Input records below:

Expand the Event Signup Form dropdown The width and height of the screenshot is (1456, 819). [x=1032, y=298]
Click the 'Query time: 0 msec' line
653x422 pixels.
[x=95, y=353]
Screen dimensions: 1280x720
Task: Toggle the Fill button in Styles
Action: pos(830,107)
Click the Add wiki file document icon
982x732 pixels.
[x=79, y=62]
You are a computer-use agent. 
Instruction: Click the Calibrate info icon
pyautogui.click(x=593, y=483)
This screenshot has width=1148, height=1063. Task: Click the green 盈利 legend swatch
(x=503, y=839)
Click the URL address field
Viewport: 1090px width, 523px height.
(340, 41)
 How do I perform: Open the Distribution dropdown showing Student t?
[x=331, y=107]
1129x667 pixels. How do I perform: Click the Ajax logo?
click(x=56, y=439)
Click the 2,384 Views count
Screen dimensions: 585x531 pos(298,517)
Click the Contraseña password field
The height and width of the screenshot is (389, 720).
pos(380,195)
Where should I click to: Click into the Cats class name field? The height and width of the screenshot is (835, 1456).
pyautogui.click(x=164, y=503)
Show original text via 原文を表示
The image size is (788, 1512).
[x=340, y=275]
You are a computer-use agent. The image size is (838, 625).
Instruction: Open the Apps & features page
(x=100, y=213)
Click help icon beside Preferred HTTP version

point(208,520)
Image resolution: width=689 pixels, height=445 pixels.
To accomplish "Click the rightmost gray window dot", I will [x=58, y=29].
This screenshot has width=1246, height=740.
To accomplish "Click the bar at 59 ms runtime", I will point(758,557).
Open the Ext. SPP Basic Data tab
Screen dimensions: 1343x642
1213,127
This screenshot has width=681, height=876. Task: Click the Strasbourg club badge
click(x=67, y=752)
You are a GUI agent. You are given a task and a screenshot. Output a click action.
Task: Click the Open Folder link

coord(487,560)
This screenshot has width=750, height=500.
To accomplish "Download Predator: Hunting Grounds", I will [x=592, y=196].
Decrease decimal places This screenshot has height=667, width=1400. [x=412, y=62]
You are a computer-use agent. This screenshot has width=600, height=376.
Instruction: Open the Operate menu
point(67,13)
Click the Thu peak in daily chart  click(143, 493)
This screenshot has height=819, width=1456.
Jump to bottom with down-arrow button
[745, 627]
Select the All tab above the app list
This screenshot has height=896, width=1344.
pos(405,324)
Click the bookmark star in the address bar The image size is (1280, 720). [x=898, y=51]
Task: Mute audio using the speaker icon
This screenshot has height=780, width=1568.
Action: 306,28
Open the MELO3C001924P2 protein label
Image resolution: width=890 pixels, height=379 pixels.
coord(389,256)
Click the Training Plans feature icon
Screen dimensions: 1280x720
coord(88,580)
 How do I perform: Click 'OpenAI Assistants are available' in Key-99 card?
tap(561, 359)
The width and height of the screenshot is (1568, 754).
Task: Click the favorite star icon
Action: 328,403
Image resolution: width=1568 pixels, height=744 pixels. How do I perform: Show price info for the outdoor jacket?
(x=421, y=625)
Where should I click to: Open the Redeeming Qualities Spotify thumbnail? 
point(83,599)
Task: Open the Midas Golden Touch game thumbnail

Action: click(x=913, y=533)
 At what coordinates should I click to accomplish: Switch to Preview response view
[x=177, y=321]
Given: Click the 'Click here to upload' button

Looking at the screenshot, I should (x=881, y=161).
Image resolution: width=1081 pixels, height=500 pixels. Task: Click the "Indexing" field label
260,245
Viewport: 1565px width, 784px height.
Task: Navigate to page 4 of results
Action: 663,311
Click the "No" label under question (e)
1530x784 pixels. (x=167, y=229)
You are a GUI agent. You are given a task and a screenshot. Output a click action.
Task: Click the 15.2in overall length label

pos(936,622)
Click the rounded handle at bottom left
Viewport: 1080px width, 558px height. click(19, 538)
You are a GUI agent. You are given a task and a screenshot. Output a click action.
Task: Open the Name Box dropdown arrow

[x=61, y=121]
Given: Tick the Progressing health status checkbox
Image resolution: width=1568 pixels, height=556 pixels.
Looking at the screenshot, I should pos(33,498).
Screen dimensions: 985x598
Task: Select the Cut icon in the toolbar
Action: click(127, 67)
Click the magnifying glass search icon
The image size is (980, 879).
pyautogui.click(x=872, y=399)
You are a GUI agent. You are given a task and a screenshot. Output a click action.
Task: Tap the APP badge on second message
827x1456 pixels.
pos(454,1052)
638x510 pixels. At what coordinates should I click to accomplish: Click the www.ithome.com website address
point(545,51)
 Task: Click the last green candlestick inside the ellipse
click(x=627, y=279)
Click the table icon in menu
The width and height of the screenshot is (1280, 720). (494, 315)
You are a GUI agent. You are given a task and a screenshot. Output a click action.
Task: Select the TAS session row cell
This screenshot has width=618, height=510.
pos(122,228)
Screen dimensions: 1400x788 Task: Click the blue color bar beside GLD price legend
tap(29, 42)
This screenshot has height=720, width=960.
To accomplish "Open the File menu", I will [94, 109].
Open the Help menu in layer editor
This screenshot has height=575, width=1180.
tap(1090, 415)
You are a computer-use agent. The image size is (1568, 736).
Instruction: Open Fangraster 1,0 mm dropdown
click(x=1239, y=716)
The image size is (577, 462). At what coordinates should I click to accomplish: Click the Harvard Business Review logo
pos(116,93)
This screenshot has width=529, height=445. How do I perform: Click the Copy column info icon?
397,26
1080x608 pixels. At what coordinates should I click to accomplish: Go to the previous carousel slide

End of Input records.

Task instructions | Reproduce the material above precisely, omitting nothing.

Answer for this exercise |
Expand the Event Signup Form dropdown The width and height of the screenshot is (1456, 819). [x=1032, y=298]
Click the 'Query time: 0 msec' line
653x422 pixels.
[x=95, y=353]
Screen dimensions: 1280x720
Task: Toggle the Fill button in Styles
Action: pos(830,107)
Click the Add wiki file document icon
982x732 pixels.
[x=79, y=62]
You are a computer-use agent. 
Instruction: Click the Calibrate info icon
pyautogui.click(x=593, y=483)
This screenshot has width=1148, height=1063. Task: Click the green 盈利 legend swatch
(x=503, y=839)
Click the URL address field
Viewport: 1090px width, 523px height.
(340, 41)
 How do I perform: Open the Distribution dropdown showing Student t?
[x=331, y=107]
1129x667 pixels. How do I perform: Click the Ajax logo?
click(x=56, y=439)
Click the 2,384 Views count
Screen dimensions: 585x531 pos(298,517)
Click the Contraseña password field
The height and width of the screenshot is (389, 720).
pos(380,195)
Where should I click to: Click into the Cats class name field? The height and width of the screenshot is (835, 1456).
pyautogui.click(x=164, y=503)
Show original text via 原文を表示
The image size is (788, 1512).
[x=340, y=275]
You are a computer-use agent. The image size is (838, 625).
Instruction: Open the Apps & features page
(x=100, y=213)
Click help icon beside Preferred HTTP version

point(208,520)
Image resolution: width=689 pixels, height=445 pixels.
To accomplish "Click the rightmost gray window dot", I will [x=58, y=29].
This screenshot has width=1246, height=740.
To accomplish "Click the bar at 59 ms runtime", I will point(758,557).
Open the Ext. SPP Basic Data tab
Screen dimensions: 1343x642
1213,127
This screenshot has width=681, height=876. Task: Click the Strasbourg club badge
click(x=67, y=752)
You are a GUI agent. You are given a task and a screenshot. Output a click action.
Task: Click the Open Folder link

coord(487,560)
This screenshot has width=750, height=500.
To accomplish "Download Predator: Hunting Grounds", I will [x=592, y=196].
Decrease decimal places This screenshot has height=667, width=1400. [x=412, y=62]
You are a computer-use agent. This screenshot has width=600, height=376.
Instruction: Open the Operate menu
point(67,13)
Click the Thu peak in daily chart  click(143, 493)
This screenshot has height=819, width=1456.
Jump to bottom with down-arrow button
[745, 627]
Select the All tab above the app list
This screenshot has height=896, width=1344.
pos(405,324)
Click the bookmark star in the address bar The image size is (1280, 720). [x=898, y=51]
Task: Mute audio using the speaker icon
This screenshot has height=780, width=1568.
Action: 306,28
Open the MELO3C001924P2 protein label
Image resolution: width=890 pixels, height=379 pixels.
coord(389,256)
Click the Training Plans feature icon
Screen dimensions: 1280x720
coord(88,580)
 How do I perform: Click 'OpenAI Assistants are available' in Key-99 card?
tap(561, 359)
The width and height of the screenshot is (1568, 754).
Task: Click the favorite star icon
Action: 328,403
Image resolution: width=1568 pixels, height=744 pixels. How do I perform: Show price info for the outdoor jacket?
(x=421, y=625)
Where should I click to: Open the Redeeming Qualities Spotify thumbnail? 
point(83,599)
Task: Open the Midas Golden Touch game thumbnail

Action: click(x=913, y=533)
 At what coordinates should I click to accomplish: Switch to Preview response view
[x=177, y=321]
Given: Click the 'Click here to upload' button

Looking at the screenshot, I should (x=881, y=161).
Image resolution: width=1081 pixels, height=500 pixels. Task: Click the "Indexing" field label
260,245
Viewport: 1565px width, 784px height.
Task: Navigate to page 4 of results
Action: 663,311
Click the "No" label under question (e)
1530x784 pixels. (x=167, y=229)
You are a GUI agent. You are given a task and a screenshot. Output a click action.
Task: Click the 15.2in overall length label

pos(936,622)
Click the rounded handle at bottom left
Viewport: 1080px width, 558px height. click(19, 538)
You are a GUI agent. You are given a task and a screenshot. Output a click action.
Task: Open the Name Box dropdown arrow

[x=61, y=121]
Given: Tick the Progressing health status checkbox
Image resolution: width=1568 pixels, height=556 pixels.
Looking at the screenshot, I should pos(33,498).
Screen dimensions: 985x598
Task: Select the Cut icon in the toolbar
Action: click(127, 67)
Click the magnifying glass search icon
The image size is (980, 879).
pyautogui.click(x=872, y=399)
You are a GUI agent. You are given a task and a screenshot. Output a click action.
Task: Tap the APP badge on second message
827x1456 pixels.
pos(454,1052)
638x510 pixels. At what coordinates should I click to accomplish: Click the www.ithome.com website address
point(545,51)
 Task: Click the last green candlestick inside the ellipse
click(x=627, y=279)
Click the table icon in menu
The width and height of the screenshot is (1280, 720). (494, 315)
You are a GUI agent. You are given a task and a screenshot. Output a click action.
Task: Select the TAS session row cell
This screenshot has width=618, height=510.
pos(122,228)
Screen dimensions: 1400x788 Task: Click the blue color bar beside GLD price legend
tap(29, 42)
This screenshot has height=720, width=960.
To accomplish "Open the File menu", I will [94, 109].
Open the Help menu in layer editor
This screenshot has height=575, width=1180.
tap(1090, 415)
You are a computer-use agent. The image size is (1568, 736).
Instruction: Open Fangraster 1,0 mm dropdown
click(x=1239, y=716)
The image size is (577, 462). At what coordinates should I click to accomplish: Click the Harvard Business Review logo
pos(116,93)
This screenshot has width=529, height=445. How do I perform: Click the Copy column info icon?
397,26
1080x608 pixels. At what coordinates should I click to accomplish: Go to the previous carousel slide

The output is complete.